Chicago City Council Votes Down Corporate Head Tax Proposal, Mayor Johnson Now Faces Uncertain Future
A majority of 50 Chicago City Council members, including key allies of Mayor Brandon Johnson, have declared their opposition to his proposed $21-a-month-per-employee corporate head tax. The move comes as a significant setback for the mayor's ambitious plan to challenge the ultra-rich and corporations to "pay their fair share."
The letter, signed by 27 council members, expresses concerns that reinstating the head tax would discourage hiring, push employers outside city limits, and make Chicago less competitive. It also criticizes the mayor's reliance on borrowing to fund expenses, particularly firefighter back pay.
Finance Committee Chair Pat Dowell (3rd) and Rules Chair Michelle Harris (8th), Transportation Chair Greg Mitchell (7th), Black Caucus Chair Stephanie Coleman (16th), and Aviation Committee Chair Matt O'Shea (19th) are among those who signed the letter. New Alderman Walter R. Burnett (27th), recently appointed by Johnson, initially expressed support but later asked to have his name removed.
Business lobbyists claim that Pedestrian and Traffic Safety Committee Chair Daniel La Spata (1st) was on board with the proposal but later admitted he never actually signed the letter. La Spata expressed concerns about the tax's structure but stated he hadn't made up his mind.
The Chicagoland Chamber of Commerce, a key backer of Johnson's plan, has denounced the head tax as a "job killer." Governor JB Pritzker also criticized the proposal, which is similar to one he vetoed in 2014 during Rahm Emanuel's tenure.
Mayor Mendoza challenged the council members who signed the letter to explain whether they would still support the $100 million annual fund earmarked for community programs. The move highlights Johnson's struggle to build consensus on his progressive tax package and raises concerns about the mayor's ability to implement his agenda.
				
			A majority of 50 Chicago City Council members, including key allies of Mayor Brandon Johnson, have declared their opposition to his proposed $21-a-month-per-employee corporate head tax. The move comes as a significant setback for the mayor's ambitious plan to challenge the ultra-rich and corporations to "pay their fair share."

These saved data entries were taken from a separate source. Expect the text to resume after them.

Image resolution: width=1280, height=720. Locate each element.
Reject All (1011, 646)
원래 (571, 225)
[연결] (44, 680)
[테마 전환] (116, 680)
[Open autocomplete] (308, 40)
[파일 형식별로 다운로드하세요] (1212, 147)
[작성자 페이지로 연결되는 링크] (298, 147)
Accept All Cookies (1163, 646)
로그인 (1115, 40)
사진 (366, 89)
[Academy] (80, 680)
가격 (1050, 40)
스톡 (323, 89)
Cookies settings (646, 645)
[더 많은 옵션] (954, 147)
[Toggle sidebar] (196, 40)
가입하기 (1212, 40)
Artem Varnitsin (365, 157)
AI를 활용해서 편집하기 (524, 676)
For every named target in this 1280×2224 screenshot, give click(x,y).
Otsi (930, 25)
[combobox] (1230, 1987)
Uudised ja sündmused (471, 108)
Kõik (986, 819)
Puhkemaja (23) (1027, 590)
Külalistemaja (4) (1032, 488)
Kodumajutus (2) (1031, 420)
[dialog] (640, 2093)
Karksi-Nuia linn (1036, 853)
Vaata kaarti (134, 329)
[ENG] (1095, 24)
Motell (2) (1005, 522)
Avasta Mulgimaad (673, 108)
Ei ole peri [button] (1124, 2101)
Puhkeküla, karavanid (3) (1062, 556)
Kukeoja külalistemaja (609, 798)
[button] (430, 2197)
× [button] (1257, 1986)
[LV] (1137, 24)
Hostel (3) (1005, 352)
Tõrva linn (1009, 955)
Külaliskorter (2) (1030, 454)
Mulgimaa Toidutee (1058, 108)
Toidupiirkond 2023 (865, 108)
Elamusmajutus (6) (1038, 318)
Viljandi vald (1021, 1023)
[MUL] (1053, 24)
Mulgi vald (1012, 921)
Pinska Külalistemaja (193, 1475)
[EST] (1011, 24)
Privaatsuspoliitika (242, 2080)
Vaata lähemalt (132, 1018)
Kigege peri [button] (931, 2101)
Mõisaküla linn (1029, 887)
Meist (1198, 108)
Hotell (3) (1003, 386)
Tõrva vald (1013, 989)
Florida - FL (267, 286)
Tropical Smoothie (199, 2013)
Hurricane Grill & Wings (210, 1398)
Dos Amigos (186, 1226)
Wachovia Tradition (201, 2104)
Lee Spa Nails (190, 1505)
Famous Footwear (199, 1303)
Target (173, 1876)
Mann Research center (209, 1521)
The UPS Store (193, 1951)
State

The letter, signed by 27 council members, expresses concerns that reinstating the head tax would discourage hiring, push employers outside city limits, and make Chicago less competitive. It also criticizes the mayor's reliance on borrowing to fund expenses, particularly firefighter back pay.
Finance Committee Chair Pat Dowell (3rd) and Rules Chair Michelle Harris (8th), Transportation Chair Greg Mitchell (7th), Black Caucus Chair Stephanie Coleman (16th), and Aviation Committee Chair Matt O'Shea (19th) are among those who signed the letter. New Alderman Walter R. Burnett (27th), recently appointed by Johnson, initially expressed support but later asked to have his name removed.
Business lobbyists claim that Pedestrian and Traffic Safety Committee Chair Daniel La Spata (1st) was on board with the proposal but later admitted he never actually signed the letter. La Spata expressed concerns about the tax's structure but stated he hadn't made up his mind.
The Chicagoland Chamber of Commerce, a key backer of Johnson's plan, has denounced the head tax as a "job killer." Governor JB Pritzker also criticized the proposal, which is similar to one he vetoed in 2014 during Rahm Emanuel's tenure.
Mayor Mendoza challenged the council members who signed the letter to explain whether they would still support the $100 million annual fund earmarked for community programs. The move highlights Johnson's struggle to build consensus on his progressive tax package and raises concerns about the mayor's ability to implement his agenda.